YGAM and GamCare surpass gambling harm prevention targets

| By Robert Fletcher
UK responsible gambling charities the Young Gamers and Gamblers Education Trust (YGAM) and GamCare have revealed they surpassed the first-year targets for the joint Young People’s Gambling Harm Prevention Programme, despite challenges imposed by the novel coronavirus (Covid-19) pandemic.

Launched in 2020, the four-year programme aims to deliver evidence-led education, training and support to young people across England, Wales and Northern Ireland, as well as collaborating with other organisations in Scotland.

During the first year of the initiative, YGAM trained 2,906 practitioners, ahead of its original target of 2,592. These practitioners are expected to reach 184,700 young people

GamCare also trained 4,185 professionals to work with young people, exceeding the initial goal by almost 3,000 people to date, with two months of the first year of the initiative to go. Educational workshops were delivered to 3,947 young people.

Other achievements included GamCare setting up the UK’s first national young people’s support service offering information, advice and support tailored specifically to the needs of young people impacted by gambling. This service is now accessible online or over the phone.

The Young People’s Gambling Harm Prevention Programme is now established in all regions of England and Wales, and in December, education and support services were extended to young people to Northern Ireland for the first time.

In addition, as a response to the challenges of Covid-19, YGAM and GamCare accelerated the digital transformation of resources to enable them to deliver workshops online during lockdown, while GamCare developed an eLearning resource for young people.

“As 2020 unfolded, we saw the impact of the Covid-19 pandemic as an invitation to develop YGAM’s digital capacity in all areas of our work,” YGAM founder and chief executive Lee Willows said. “Although this was done as a response to the crisis, the effect has been significantly advantageous for our education programme.

“Now that the delivery is entirely digital, we have removed enormous barriers that may have prevented some individuals and organisations from taking part.”

GamCare chief executive Anna Hemmings added: “The pandemic has proved a huge challenge, yet our teams have continued to deliver great engagement with professionals and young people. We’ve also developed a dedicated support service tailored to the needs of young people.”

By 2024, YGAM and GamCare aim to work with at least 13,492 practitioners and partner organisations, with the idea of ensuring every young person between the 11 and 19 has at least one session of gambling awareness education during their secondary or further education.

※ ※ ※

§ **WHAT IS NEEDED**: In one to three sentences, explain why, according to the article on the gambling harm prevention programme, YGAM and GamCare accelerated the digital transformation of their resources.

§ **DATASET**:
※ ※ ※

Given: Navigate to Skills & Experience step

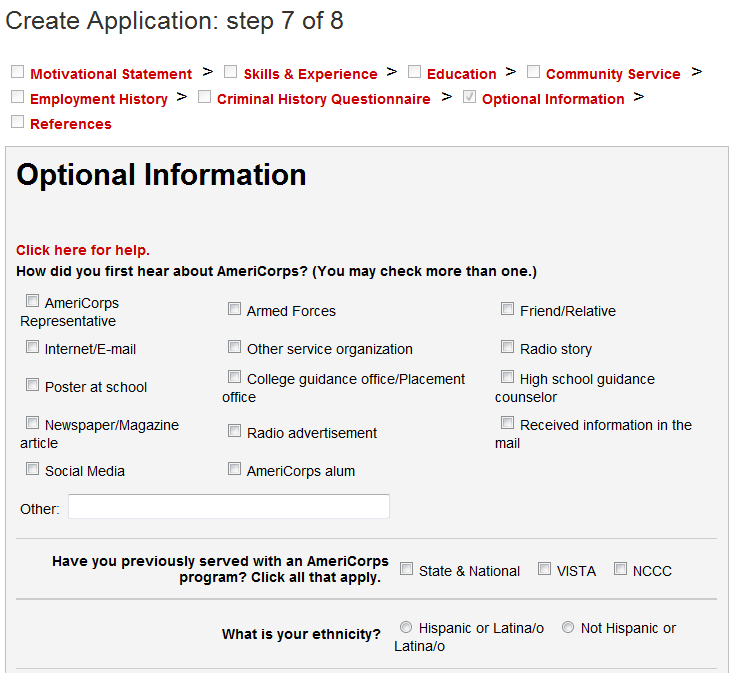Looking at the screenshot, I should click(310, 74).

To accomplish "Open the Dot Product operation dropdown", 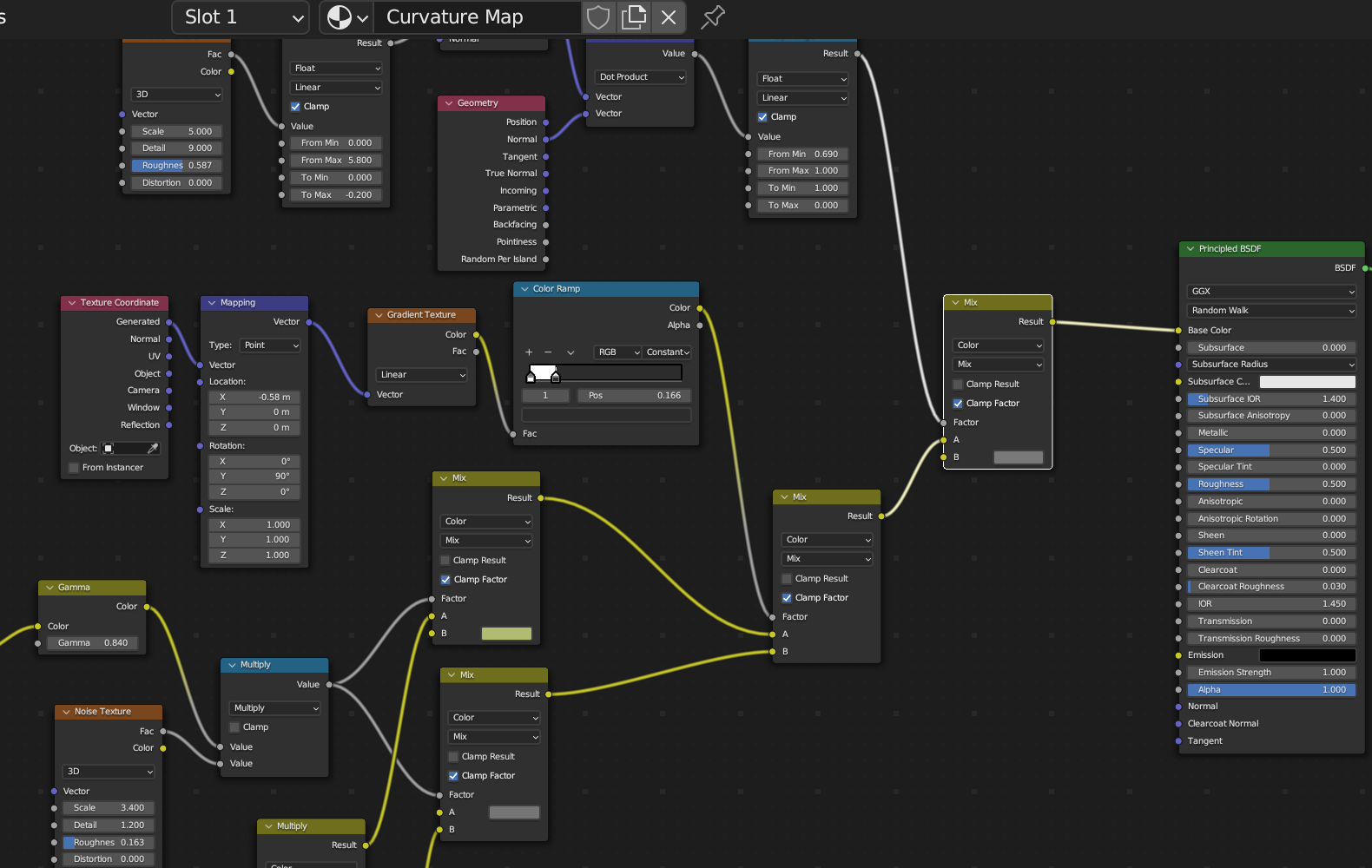I will point(641,77).
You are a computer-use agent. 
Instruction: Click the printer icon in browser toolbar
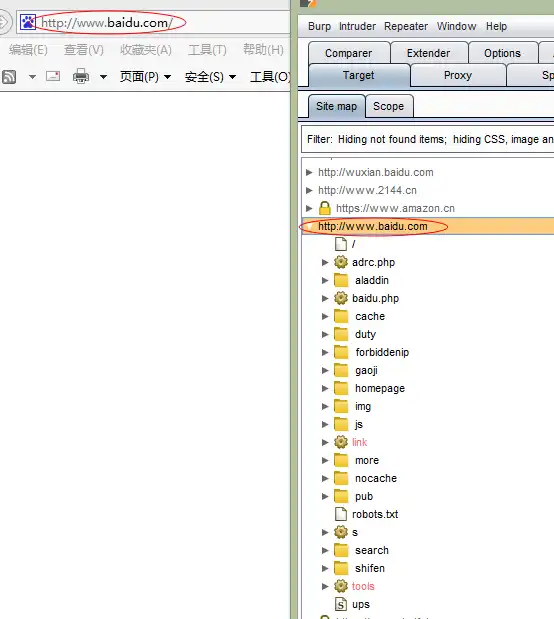pyautogui.click(x=81, y=76)
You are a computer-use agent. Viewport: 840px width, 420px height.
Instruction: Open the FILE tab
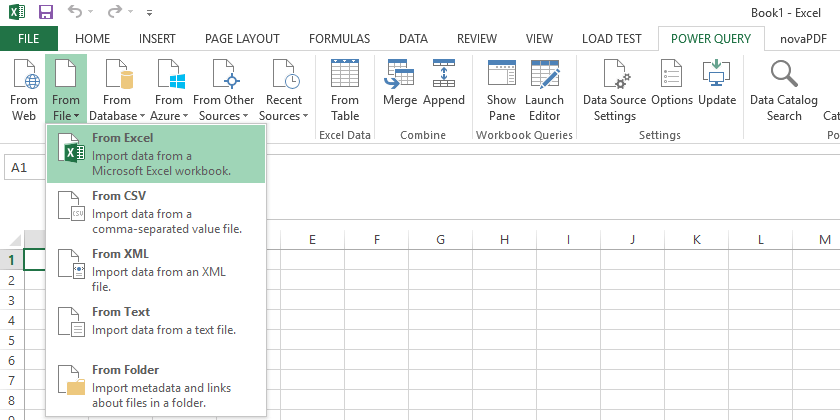tap(28, 39)
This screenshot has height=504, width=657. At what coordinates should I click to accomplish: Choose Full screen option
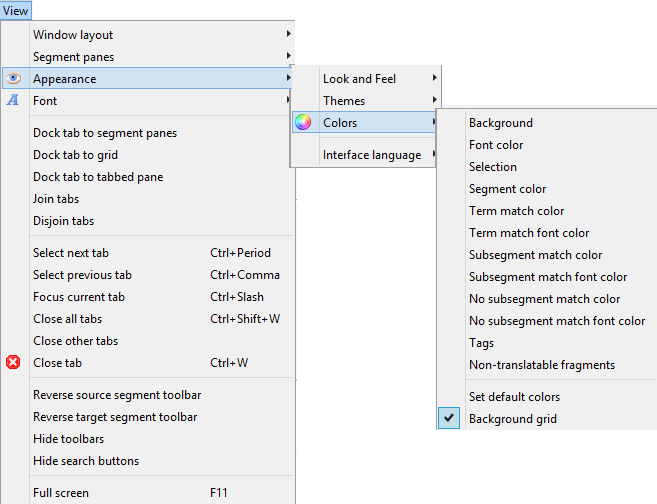[x=60, y=493]
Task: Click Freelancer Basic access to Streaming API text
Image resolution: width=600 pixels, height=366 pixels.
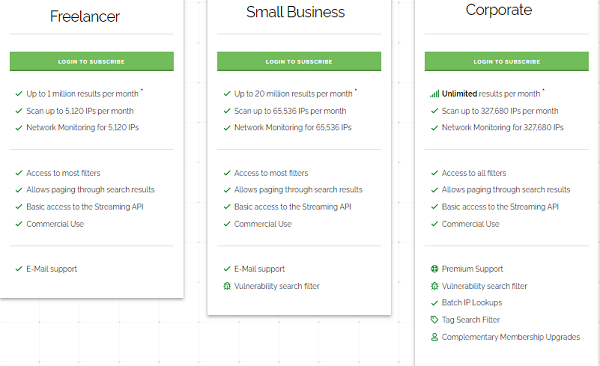Action: click(85, 207)
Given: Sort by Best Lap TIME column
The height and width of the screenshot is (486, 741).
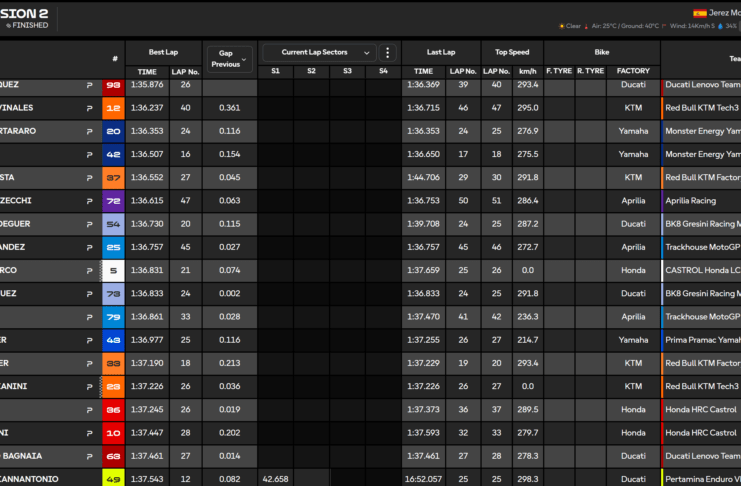Looking at the screenshot, I should 147,72.
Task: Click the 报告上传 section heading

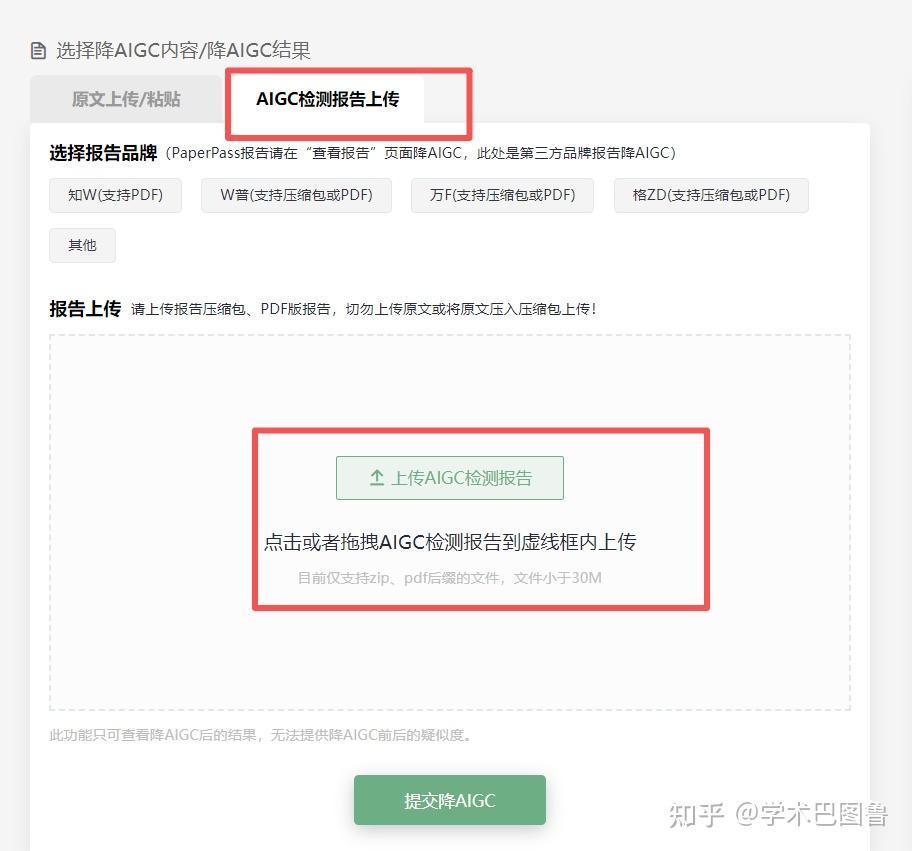Action: tap(85, 308)
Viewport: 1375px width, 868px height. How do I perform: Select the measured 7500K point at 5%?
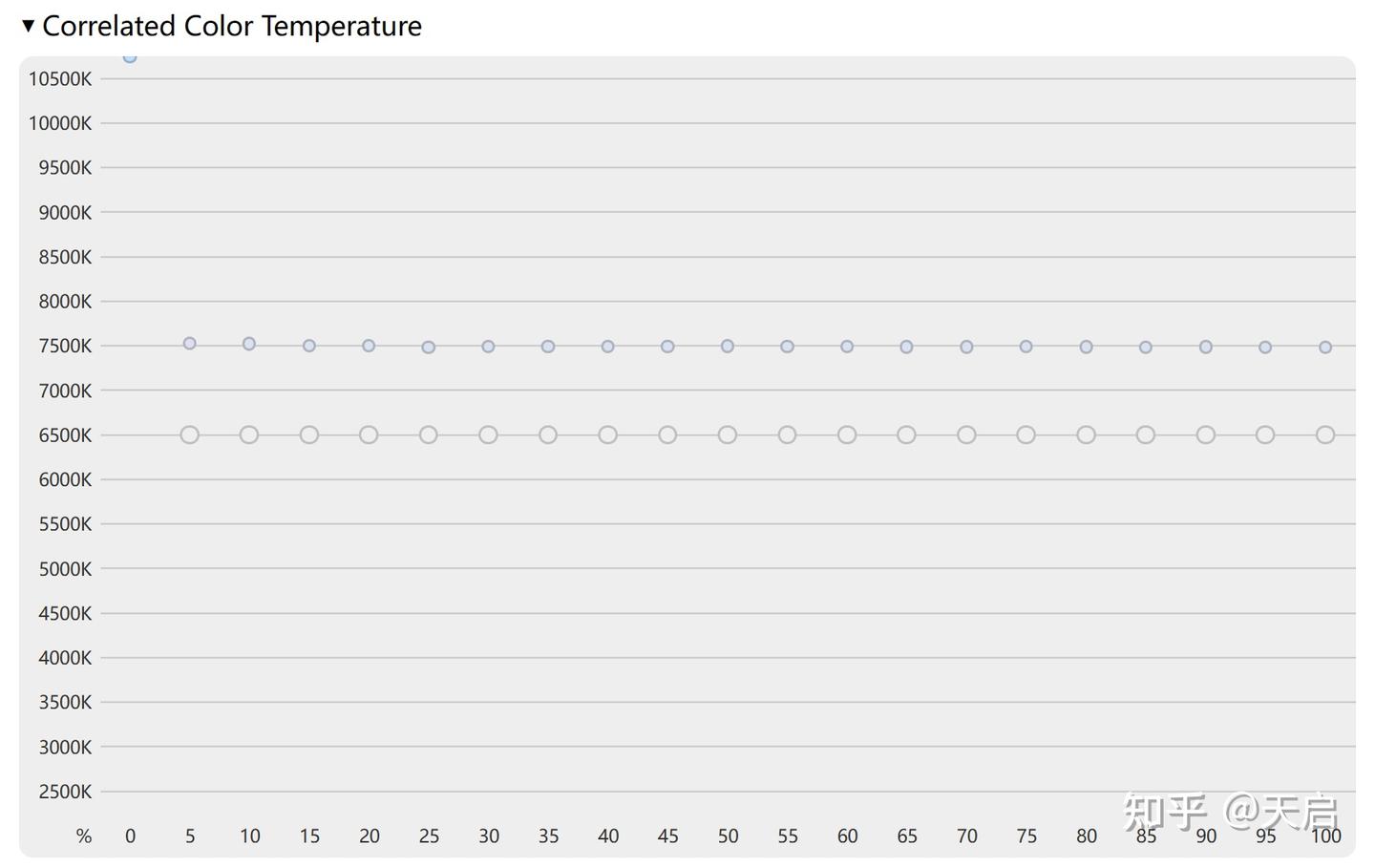click(189, 344)
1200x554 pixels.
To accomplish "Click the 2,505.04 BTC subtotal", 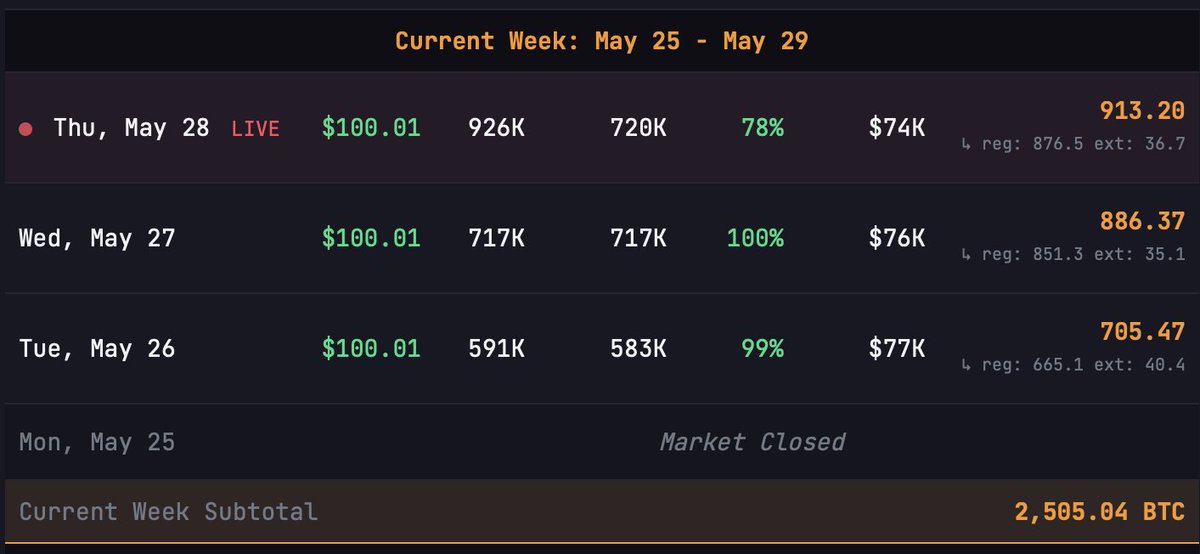I will coord(1100,512).
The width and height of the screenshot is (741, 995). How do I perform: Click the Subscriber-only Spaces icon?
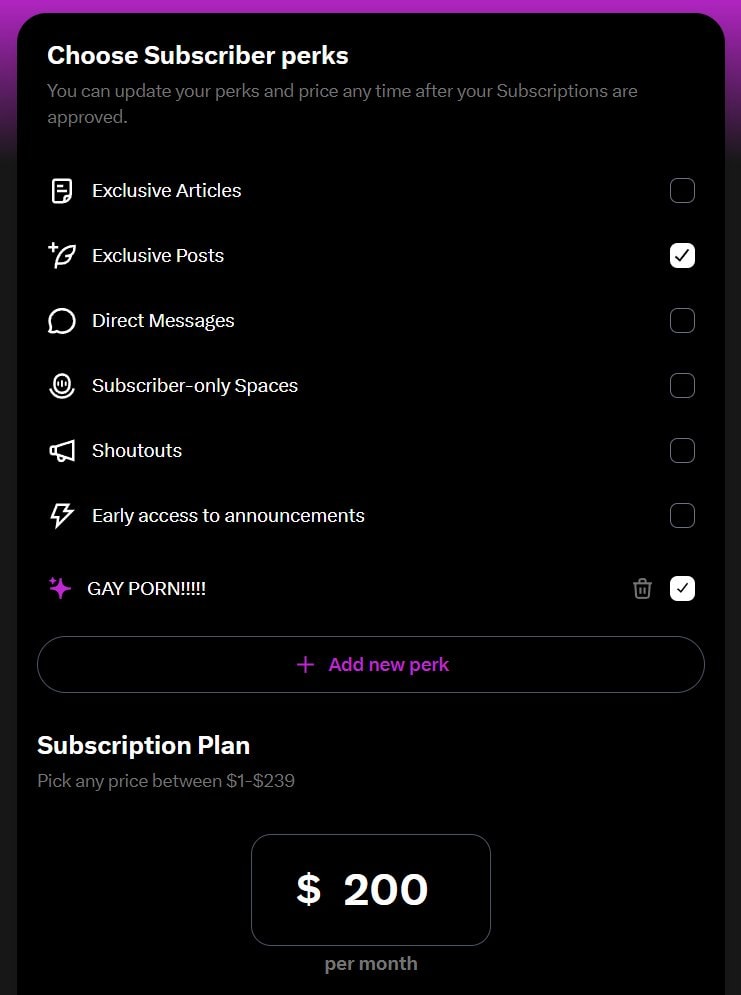tap(62, 386)
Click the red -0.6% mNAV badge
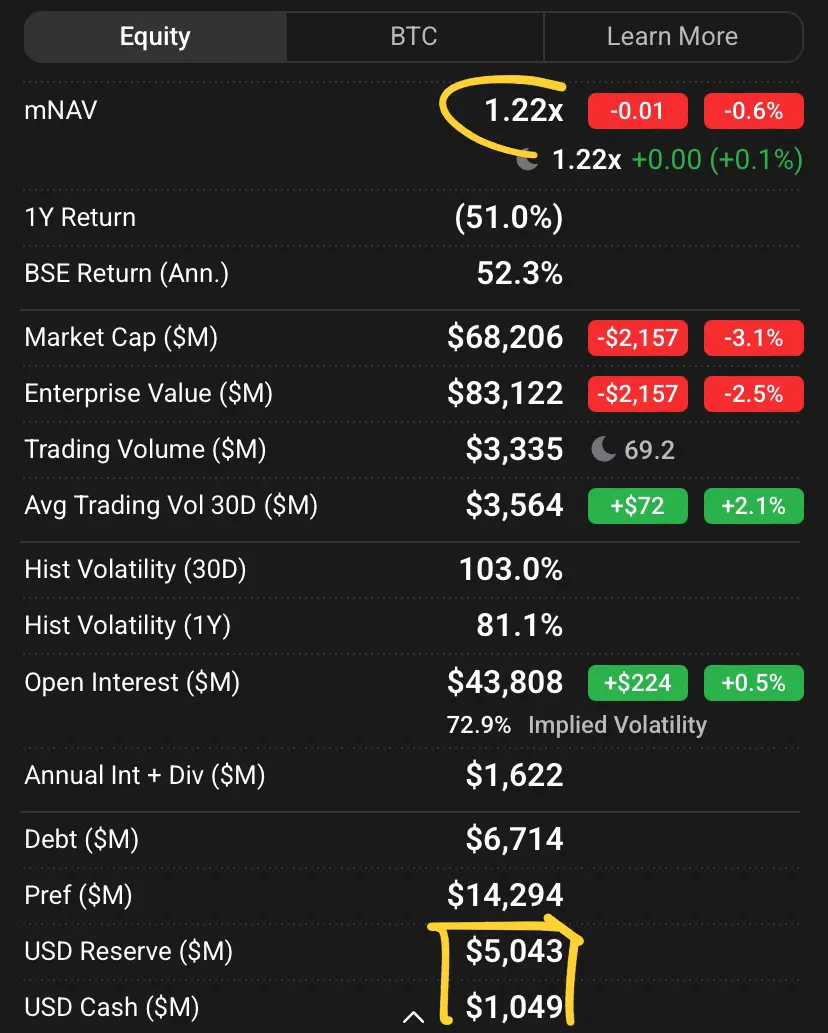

※ ※ ※

§ **TASK ANSWER**: They did it in response to the challenges of Covid-19. The change let them deliver workshops online during lockdown.